Items from a data source
<<<<

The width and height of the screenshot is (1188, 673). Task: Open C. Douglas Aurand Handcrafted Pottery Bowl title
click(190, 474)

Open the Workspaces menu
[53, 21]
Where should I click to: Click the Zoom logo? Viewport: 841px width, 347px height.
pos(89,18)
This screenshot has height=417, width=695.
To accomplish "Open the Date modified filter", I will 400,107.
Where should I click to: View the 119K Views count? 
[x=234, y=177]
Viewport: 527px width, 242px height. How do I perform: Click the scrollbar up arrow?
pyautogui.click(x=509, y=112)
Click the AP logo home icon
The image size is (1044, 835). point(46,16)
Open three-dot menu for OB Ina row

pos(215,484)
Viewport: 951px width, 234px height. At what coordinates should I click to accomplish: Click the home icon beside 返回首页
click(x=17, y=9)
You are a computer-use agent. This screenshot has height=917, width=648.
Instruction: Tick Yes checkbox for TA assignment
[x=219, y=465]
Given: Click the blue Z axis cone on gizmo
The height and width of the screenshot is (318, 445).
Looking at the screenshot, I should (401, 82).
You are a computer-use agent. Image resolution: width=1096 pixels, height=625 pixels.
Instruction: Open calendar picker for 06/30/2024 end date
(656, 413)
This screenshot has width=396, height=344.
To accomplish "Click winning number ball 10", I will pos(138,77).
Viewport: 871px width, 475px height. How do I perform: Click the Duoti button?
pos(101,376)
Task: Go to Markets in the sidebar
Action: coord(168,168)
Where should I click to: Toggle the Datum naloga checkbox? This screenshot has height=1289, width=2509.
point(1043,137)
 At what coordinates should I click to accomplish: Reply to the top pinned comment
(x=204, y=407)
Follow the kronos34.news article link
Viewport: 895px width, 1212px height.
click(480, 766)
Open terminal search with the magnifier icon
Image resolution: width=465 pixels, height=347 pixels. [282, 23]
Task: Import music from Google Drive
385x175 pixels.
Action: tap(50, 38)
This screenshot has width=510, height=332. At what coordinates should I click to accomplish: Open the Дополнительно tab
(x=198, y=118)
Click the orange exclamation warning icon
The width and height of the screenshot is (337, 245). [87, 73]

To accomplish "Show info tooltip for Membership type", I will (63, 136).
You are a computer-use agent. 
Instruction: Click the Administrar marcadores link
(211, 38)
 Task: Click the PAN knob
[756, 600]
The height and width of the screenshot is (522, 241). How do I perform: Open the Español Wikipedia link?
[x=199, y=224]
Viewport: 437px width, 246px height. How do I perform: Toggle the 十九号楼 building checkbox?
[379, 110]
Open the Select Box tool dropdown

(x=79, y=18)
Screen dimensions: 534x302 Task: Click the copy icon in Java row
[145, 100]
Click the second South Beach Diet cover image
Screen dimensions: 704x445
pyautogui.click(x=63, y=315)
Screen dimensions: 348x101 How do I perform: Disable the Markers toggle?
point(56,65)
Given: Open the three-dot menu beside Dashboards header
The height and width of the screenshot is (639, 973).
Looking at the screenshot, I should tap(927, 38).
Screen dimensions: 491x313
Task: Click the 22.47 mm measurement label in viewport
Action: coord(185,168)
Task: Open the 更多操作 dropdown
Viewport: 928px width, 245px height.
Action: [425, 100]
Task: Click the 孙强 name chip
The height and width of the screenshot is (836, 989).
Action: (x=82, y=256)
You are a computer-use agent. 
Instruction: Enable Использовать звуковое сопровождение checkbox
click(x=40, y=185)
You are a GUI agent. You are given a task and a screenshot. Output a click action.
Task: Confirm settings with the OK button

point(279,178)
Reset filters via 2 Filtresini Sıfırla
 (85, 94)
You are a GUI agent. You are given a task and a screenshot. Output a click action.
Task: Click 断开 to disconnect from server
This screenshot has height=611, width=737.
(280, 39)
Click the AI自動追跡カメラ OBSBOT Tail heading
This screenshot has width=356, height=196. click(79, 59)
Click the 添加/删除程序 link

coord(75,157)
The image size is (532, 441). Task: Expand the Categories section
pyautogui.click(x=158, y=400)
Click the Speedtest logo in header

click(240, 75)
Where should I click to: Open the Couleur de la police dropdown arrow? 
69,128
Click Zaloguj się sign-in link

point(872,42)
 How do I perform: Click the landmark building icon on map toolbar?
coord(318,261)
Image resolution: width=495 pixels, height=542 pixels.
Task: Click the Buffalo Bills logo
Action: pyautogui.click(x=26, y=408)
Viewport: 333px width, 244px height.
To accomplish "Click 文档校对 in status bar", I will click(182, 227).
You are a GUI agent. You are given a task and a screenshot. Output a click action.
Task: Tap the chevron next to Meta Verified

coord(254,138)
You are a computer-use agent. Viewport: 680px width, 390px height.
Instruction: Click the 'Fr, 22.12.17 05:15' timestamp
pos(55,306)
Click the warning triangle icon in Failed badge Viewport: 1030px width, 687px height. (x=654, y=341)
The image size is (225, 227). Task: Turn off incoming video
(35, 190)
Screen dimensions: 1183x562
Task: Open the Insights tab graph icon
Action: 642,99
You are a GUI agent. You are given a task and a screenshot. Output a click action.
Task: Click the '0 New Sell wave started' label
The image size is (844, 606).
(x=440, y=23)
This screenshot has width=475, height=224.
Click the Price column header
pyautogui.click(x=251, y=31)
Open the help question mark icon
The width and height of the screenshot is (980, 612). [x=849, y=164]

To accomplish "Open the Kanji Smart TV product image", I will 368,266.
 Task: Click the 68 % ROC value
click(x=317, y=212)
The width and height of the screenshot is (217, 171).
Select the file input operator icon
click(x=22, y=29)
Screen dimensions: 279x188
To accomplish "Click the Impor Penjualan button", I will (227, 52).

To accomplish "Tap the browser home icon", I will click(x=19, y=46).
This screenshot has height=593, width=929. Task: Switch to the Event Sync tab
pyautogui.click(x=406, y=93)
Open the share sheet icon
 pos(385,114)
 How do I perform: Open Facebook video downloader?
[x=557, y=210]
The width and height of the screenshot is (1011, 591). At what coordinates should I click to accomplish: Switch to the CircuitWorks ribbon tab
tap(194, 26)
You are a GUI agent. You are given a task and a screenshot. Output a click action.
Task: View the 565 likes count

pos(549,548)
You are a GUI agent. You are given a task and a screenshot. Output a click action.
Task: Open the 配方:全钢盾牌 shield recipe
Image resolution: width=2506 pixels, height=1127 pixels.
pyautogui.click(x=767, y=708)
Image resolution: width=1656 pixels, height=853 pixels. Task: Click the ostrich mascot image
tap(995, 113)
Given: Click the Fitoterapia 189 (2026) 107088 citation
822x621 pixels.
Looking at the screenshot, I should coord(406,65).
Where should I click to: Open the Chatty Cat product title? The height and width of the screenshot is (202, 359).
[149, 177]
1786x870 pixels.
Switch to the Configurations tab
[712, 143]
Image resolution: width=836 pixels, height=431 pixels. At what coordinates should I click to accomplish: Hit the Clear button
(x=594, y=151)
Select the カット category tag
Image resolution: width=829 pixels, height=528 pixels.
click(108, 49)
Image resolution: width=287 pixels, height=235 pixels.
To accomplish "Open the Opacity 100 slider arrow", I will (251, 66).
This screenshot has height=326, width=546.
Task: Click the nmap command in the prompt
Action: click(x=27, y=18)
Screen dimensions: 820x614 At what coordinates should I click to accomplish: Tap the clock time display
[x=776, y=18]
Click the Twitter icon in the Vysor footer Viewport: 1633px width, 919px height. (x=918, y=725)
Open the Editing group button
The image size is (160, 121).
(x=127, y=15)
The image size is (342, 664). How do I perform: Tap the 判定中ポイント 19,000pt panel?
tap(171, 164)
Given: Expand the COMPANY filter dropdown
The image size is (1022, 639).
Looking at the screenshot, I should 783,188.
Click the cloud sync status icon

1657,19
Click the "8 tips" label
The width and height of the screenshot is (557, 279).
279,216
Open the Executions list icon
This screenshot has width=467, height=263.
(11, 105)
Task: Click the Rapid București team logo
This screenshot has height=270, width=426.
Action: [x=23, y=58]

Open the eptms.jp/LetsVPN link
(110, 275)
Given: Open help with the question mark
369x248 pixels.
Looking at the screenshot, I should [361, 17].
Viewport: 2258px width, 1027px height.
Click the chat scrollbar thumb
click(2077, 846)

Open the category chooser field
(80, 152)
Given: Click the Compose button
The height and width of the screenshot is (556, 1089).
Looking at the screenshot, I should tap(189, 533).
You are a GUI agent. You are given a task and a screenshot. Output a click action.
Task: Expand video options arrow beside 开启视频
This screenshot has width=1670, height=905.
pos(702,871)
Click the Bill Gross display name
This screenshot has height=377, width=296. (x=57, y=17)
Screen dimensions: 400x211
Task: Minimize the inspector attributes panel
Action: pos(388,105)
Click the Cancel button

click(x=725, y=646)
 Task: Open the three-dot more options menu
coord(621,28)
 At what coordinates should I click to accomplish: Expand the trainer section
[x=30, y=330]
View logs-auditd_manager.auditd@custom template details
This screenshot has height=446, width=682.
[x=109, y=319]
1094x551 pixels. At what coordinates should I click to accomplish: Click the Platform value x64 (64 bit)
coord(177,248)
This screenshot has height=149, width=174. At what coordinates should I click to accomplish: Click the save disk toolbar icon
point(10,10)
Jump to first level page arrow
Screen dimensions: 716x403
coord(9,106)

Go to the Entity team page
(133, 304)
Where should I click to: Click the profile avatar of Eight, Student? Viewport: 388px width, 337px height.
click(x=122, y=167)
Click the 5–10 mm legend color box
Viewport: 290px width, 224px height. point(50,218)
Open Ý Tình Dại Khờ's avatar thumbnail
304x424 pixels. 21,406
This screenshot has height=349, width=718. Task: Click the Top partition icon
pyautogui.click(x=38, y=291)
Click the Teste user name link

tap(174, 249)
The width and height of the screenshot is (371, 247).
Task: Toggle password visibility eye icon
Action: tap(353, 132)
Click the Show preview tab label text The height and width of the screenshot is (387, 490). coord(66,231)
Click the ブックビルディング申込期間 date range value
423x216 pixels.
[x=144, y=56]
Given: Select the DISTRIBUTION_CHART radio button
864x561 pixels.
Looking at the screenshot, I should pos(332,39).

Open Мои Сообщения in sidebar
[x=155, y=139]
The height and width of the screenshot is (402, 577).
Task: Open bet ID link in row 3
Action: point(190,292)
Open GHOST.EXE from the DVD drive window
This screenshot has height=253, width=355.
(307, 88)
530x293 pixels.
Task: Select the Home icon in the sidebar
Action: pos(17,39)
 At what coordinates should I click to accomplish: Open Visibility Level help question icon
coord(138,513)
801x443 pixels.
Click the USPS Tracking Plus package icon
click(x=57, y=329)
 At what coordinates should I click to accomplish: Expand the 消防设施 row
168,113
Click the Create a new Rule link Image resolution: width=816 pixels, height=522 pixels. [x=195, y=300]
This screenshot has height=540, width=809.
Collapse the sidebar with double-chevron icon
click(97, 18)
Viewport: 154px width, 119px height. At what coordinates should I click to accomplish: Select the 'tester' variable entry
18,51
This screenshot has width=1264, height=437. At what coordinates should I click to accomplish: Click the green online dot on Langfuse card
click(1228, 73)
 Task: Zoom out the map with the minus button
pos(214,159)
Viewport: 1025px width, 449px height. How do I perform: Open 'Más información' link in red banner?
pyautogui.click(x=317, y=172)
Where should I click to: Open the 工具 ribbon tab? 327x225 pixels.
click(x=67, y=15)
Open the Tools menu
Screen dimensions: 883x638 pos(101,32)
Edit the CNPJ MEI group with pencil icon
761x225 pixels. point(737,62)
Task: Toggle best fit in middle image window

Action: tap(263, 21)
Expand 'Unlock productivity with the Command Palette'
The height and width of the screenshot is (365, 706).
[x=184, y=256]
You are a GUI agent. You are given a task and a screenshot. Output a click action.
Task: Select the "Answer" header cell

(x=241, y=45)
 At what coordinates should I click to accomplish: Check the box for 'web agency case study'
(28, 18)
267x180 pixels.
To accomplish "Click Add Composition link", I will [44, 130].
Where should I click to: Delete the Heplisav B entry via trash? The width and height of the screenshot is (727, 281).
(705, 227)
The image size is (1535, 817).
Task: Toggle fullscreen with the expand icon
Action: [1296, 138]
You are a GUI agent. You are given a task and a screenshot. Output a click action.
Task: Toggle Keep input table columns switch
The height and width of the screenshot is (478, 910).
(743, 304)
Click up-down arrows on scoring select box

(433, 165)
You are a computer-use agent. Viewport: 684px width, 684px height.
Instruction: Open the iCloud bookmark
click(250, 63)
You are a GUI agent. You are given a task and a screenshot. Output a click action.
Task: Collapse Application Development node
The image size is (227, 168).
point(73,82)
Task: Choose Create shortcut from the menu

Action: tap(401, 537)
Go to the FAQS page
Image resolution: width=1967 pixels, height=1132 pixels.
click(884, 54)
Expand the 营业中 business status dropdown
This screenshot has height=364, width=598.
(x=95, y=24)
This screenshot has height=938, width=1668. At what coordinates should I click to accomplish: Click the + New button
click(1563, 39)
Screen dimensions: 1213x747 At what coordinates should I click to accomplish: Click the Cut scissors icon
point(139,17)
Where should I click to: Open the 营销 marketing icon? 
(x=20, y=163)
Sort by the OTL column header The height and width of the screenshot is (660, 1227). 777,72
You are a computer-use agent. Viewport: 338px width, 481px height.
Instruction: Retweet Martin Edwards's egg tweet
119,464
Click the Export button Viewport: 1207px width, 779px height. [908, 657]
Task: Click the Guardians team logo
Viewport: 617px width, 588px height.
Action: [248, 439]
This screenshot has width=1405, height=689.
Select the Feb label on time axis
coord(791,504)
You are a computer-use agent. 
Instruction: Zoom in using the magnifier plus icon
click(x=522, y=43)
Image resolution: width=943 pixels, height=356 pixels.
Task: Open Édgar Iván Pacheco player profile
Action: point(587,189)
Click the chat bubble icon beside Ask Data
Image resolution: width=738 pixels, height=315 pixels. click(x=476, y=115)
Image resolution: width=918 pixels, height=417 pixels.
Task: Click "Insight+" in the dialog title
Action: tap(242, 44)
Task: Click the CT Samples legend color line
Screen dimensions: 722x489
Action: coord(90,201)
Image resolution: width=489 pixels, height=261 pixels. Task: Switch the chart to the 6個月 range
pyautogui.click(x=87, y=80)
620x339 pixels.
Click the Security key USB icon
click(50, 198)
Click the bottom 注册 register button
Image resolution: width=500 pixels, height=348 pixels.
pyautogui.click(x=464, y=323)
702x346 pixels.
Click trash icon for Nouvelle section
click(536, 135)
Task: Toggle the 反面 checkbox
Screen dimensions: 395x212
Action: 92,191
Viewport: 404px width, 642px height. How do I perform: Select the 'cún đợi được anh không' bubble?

>>>>

Only a number should come back: the count of lines above that include "Show".

2